Exactly 26 years ago, Bosnia’s wartime President Alija Izetbegovic, Croatia’s Franjo Tudjman and Yugoslavia’s Slobodan Milosevic put their initials on the Dayton Peace Agreement, which ended the 1992-1995 war in the country.
“This is not a just peace, but it is more just than a continuation of the war. In this situation, and in this world as it is, a better peace could not have been reached,” Izetbegovic said following the ceremony of the signing of this Agreement on December 14, 1995, in the Palace of Versailles in Paris.
The Agreement was initialled by the three leaders earlier, following a three-week peace conference at the Wright-Patterson Airforce Base in Dayton, Ohio.
While it brought about a system that may not be as functional as those in place in other countries, it ended the bloodshed that had gripped Bosnia in 1992 when the Yugoslav wars spread into the country and resulted in massacres, concentration camps and even genocide.

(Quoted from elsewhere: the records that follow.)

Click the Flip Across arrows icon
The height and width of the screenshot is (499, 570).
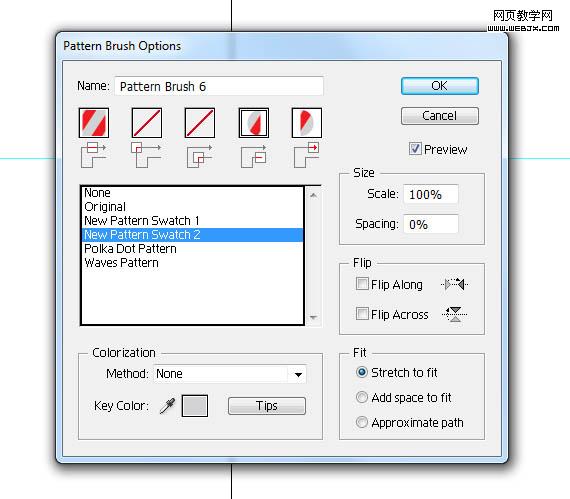[454, 314]
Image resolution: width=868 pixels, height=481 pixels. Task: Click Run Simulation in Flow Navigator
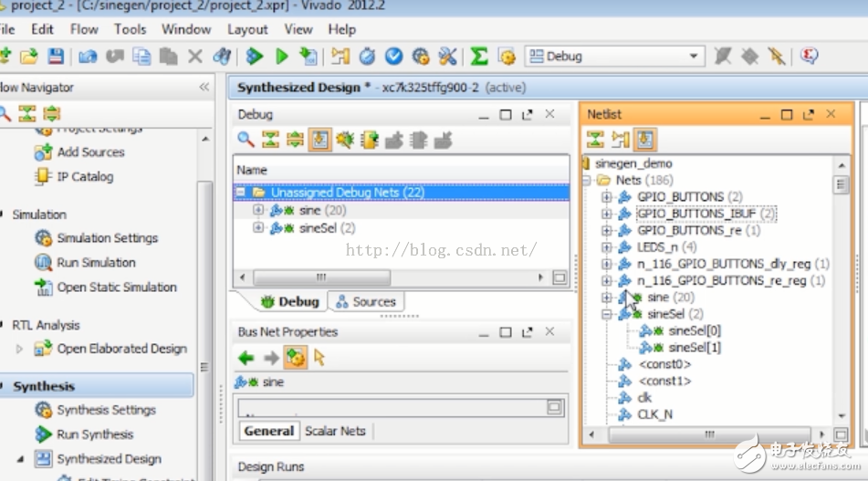point(96,263)
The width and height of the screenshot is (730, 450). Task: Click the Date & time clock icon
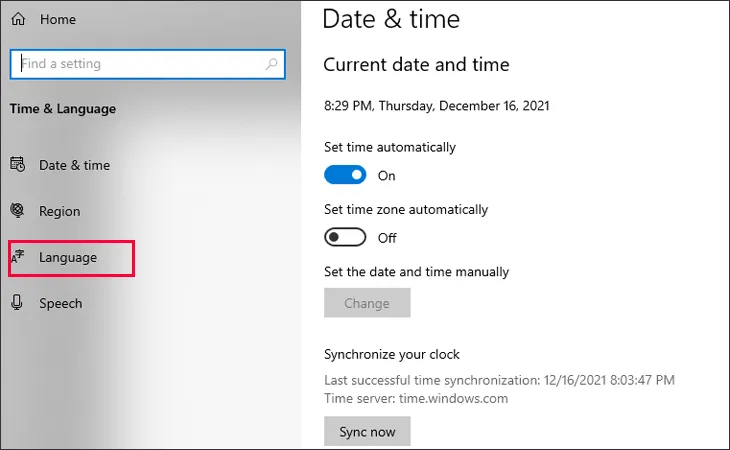(x=17, y=165)
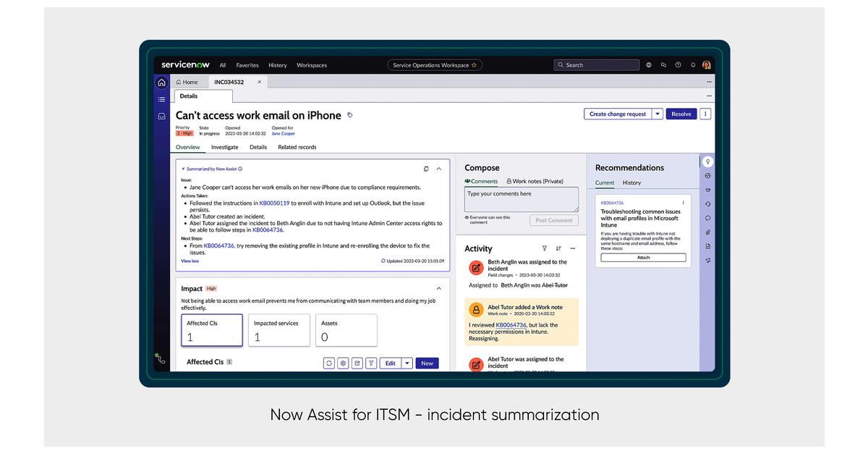868x454 pixels.
Task: Switch to the Work notes (Private) compose option
Action: (x=534, y=181)
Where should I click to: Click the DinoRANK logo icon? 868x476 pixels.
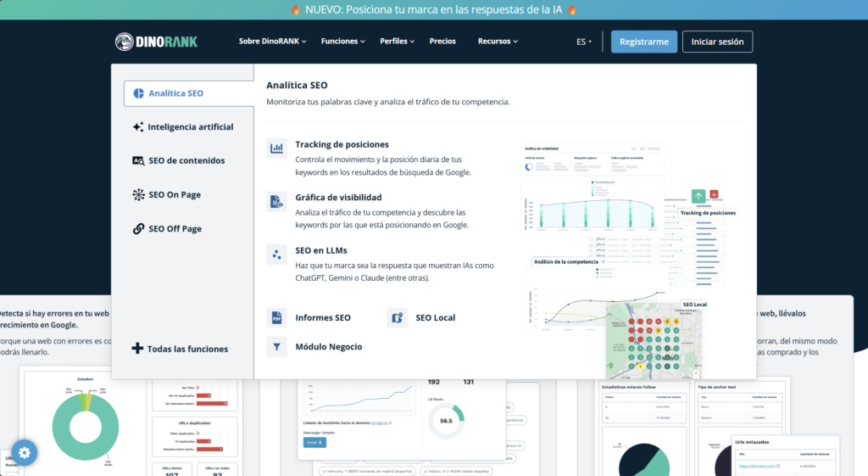point(125,42)
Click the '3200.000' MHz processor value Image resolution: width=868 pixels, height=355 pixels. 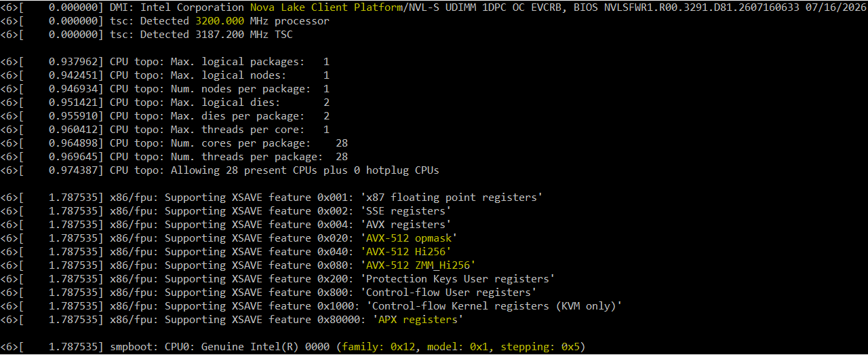(220, 21)
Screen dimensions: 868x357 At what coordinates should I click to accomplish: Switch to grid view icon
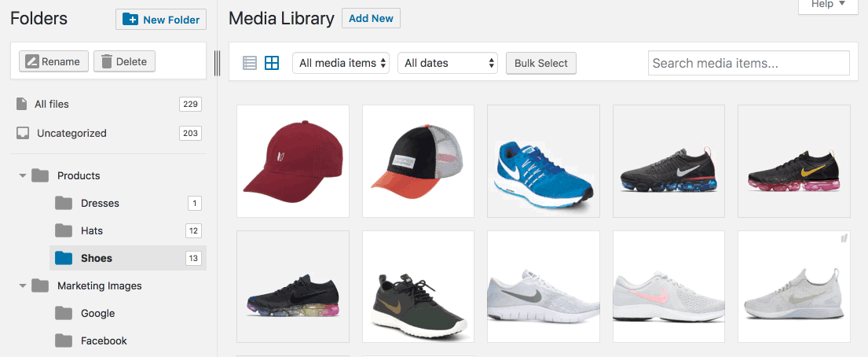click(x=272, y=63)
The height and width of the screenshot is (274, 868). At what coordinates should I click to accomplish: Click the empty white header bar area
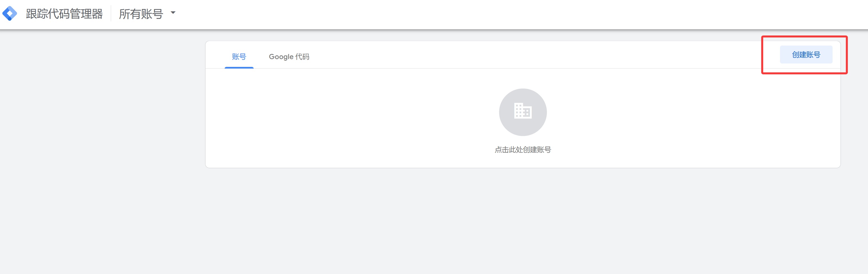[505, 14]
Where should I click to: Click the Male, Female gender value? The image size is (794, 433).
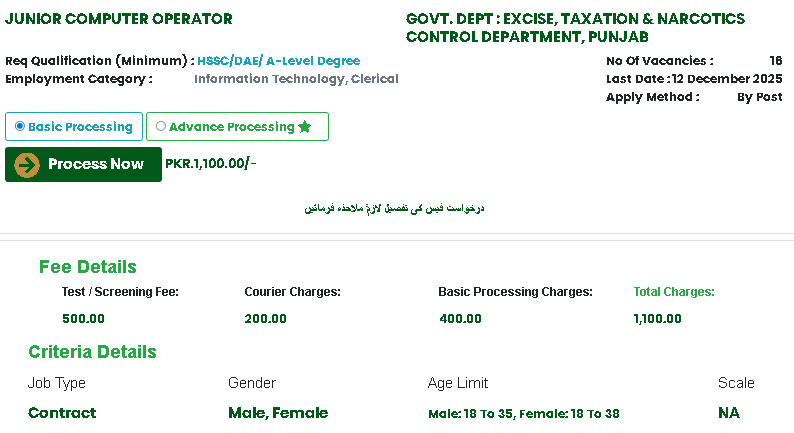click(278, 413)
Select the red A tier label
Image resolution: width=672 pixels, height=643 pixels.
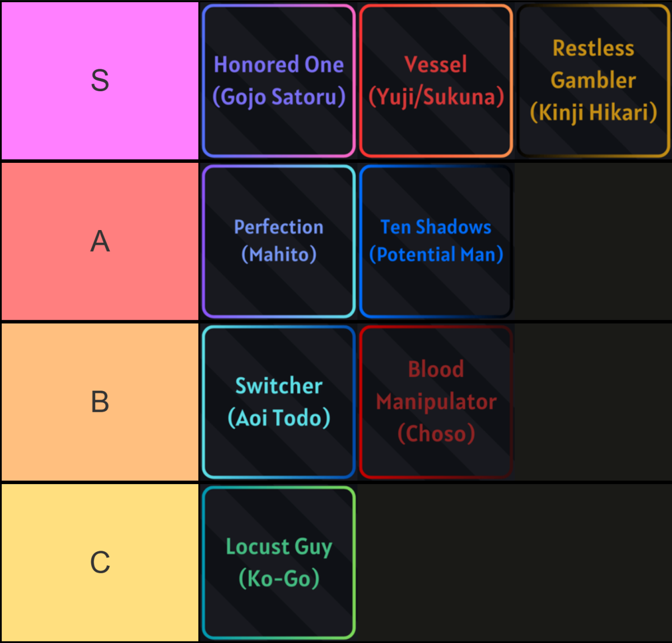100,241

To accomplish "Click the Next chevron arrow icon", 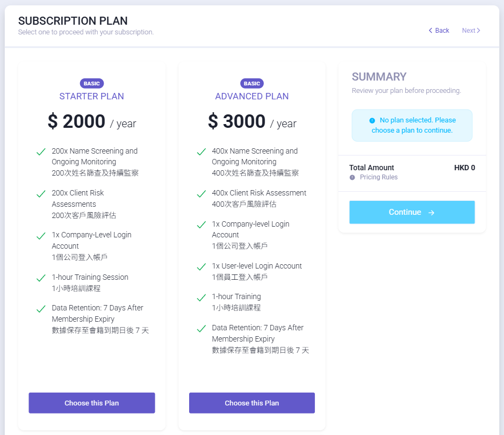I will [478, 30].
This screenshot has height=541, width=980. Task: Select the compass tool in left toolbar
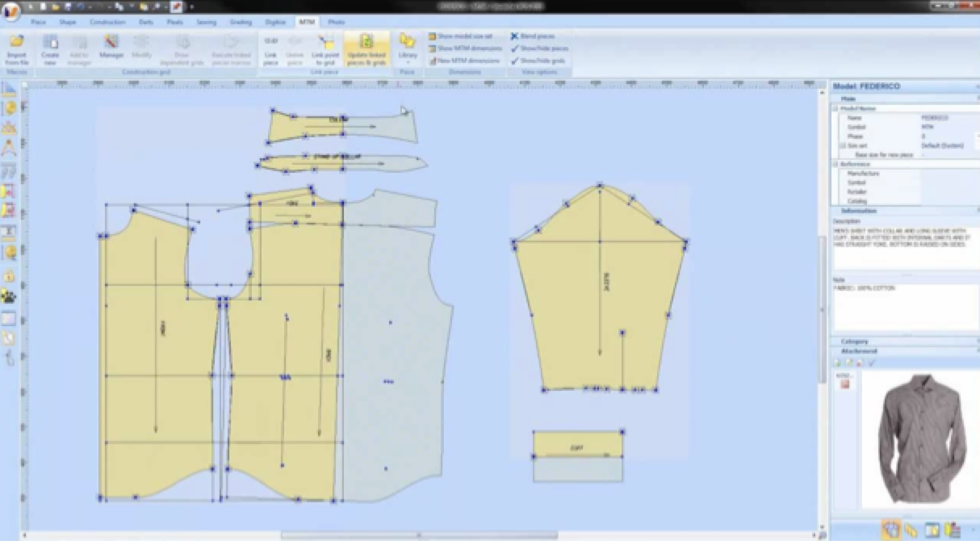(x=9, y=147)
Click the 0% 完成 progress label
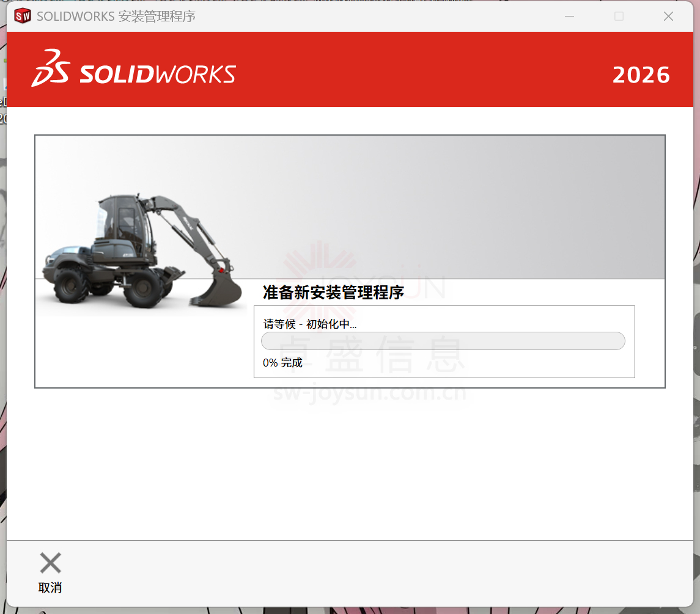 [282, 363]
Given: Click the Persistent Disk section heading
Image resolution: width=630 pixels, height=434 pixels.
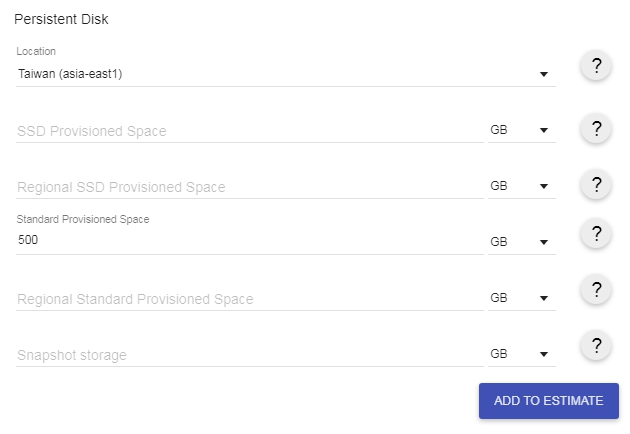Looking at the screenshot, I should pos(62,19).
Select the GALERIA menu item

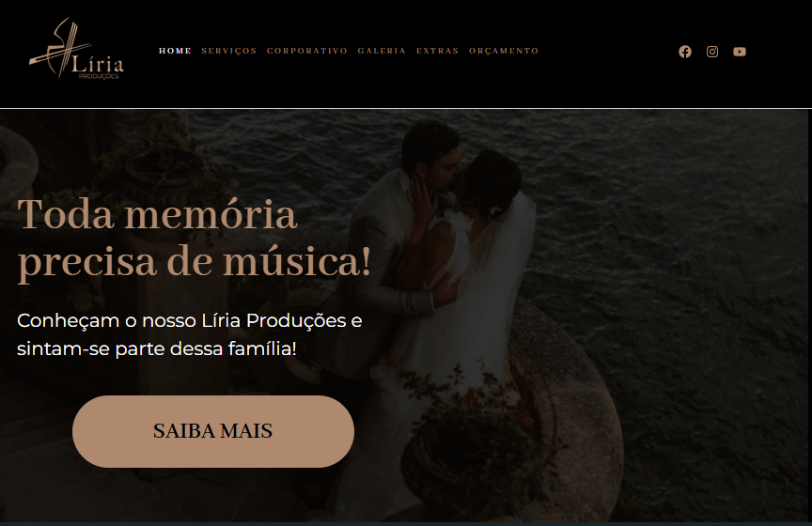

The Agreement consists of 11 Annexes, including Annex 4 – the Constitution of Bosnia and Herzegovina. It affirmed the sovereignty, territorial integrity and independence of Bosnia and Herzegovina as a state. It stipulates that Bosnia consists of two entities, the FBiH and the RS and that it is made up of constituent peoples, Bosniaks, Croats and Serbs, along with others. The competencies of the State and the entities were also prescribed, as well as the relations between the institutions of the State, as well as the manner of amending the Constitution.